Twist Bioscience Corporation, a company enabling customers to succeed through its offering of high-quality synthetic DNA using its silicon platform, and Biotia, Inc., a company that uses proprietary analytical software for infectious disease diagnostics, received expanded Emergency Use Authorization (EUA) from the U.S. Food and Drug Administration (FDA) for the SARS-CoV-2 Next-Generation Sequencing (NGS) Assay for the qualitative detection, identification and differentiation of SARS-CoV-2 lineages and identification of specific genomic mutations. The Assay was developed in 2020, and this expanded authorization builds on the initial EUA that was received in March 2021 for the qualitative detection of the SARS-CoV-2 virus.
The hybridization capture-based SARS-CoV-2 NGS Assay has the ability to analyze the entire RNA viral sequence, and to determine the presence or absence of the virus. With the expanded authorization, the reporting of the identified and differentiated SARS-CoV-2 genetic mutations and viral lineages (e.g. Delta, Omicron) to clinicians is now authorized, potentially aiding them to direct appropriate clinical management based upon the specific lineage of virus, when clinically indicated.
The authorization also allows for the reporting of individual mutations in patient samples, information that is important to track as the virus evolves and new variants emerge. The hybridization capture-based approach utilized in this assay maximizes the number of genetic variants and mutations that may be identified, where other sequencing methods may miss mutations in certain regions.

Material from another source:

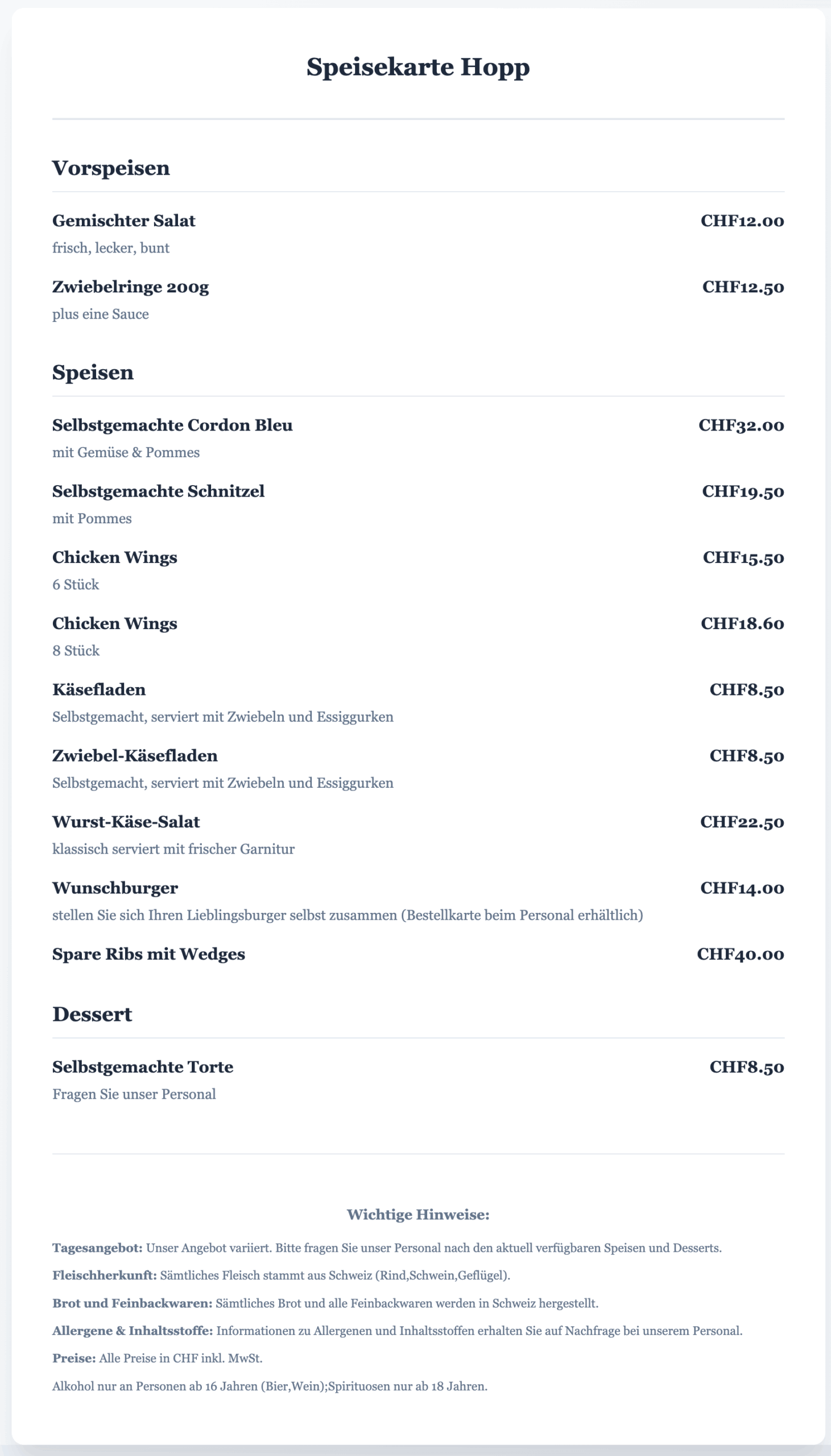Click the Chicken Wings 6 Stück description

click(76, 585)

New mutations in the SARS-CoV-2 virus continue to accumulate and circulate around the world, creating genetic variants of concern that may alter transmissibility or vaccine efficacy, including the most recent Omicron (BA.2.12.1, BA.4 and BA.5) variants. The virus will continue to evolve, and we expect that this capture-based assay will serve as an important new tool for viral identification, sequencing, and surveillance. With this expanded EUA, we anticipate that these data will, for the first time, now enable the appropriate treatment of COVID-19.
“We developed this assay in the early days of the pandemic and, while useful for detecting the presence or absence of the virus, the true value lies in receiving a comprehensive sequencing report with all identified mutations that is now available under the expanded EUA,” said Emily M. Leproust, Ph.D., CEO and co-founder of Twist Bioscience. “We believe this assay will continue to be critical to monitor the sequence evolution of SARS-CoV-2 and is another example of our commitment to provide tools to fight the pandemic, even when it becomes endemic.”
The assay utilizes Twist Bioscience’s unique ability to rapidly develop virus-specific panels through DNA synthesis and Biotia’s comprehensive data analysis software and reporting capabilities. The SARS-CoV-2 NGS Assay was validated on a NextSeq® 550 Sequencing System. Because the assay analyzes the full sequence data, the test reduces the likelihood of a false-negative result. In contrast, a majority of SARS-CoV-2 tests based on polymerase chain reaction (PCR) only identify limited genetic markers of the virus.
In a separate report available to clinicians for professional interpretation, previously for research use only but now authorized under the expanded EUA, the full sequence of the virus is identified, and mutations and variant differentiation are reported. The expanded EUA comes at an important time during the pandemic, as we see evidence of the failure of specific monoclonal antibody therapies against Omicron variants. Variant identification, when used in conjunction with patient history and other diagnostic findings, may now aid in selecting appropriate therapeutics. A paper published in Microbiology Spectrum details results of the NGS SARS-CoV-2 Assay with the COVID-DX Solution to detect the virus and its genetic variants.
“Researchers have been tracking SARS-CoV-2 variants and mutations, using this analytical software, since the outset of the pandemic. This expanded FDA authorization marks an important step forward, enabling improved COVID-19 patient care,” commented Niamh O’Hara, Ph.D., CEO and co-founder of Biotia. “Outside of COVID, this signals a shift in the infectious disease field for the future, bringing new cutting-edge genomics technology into the clinic.”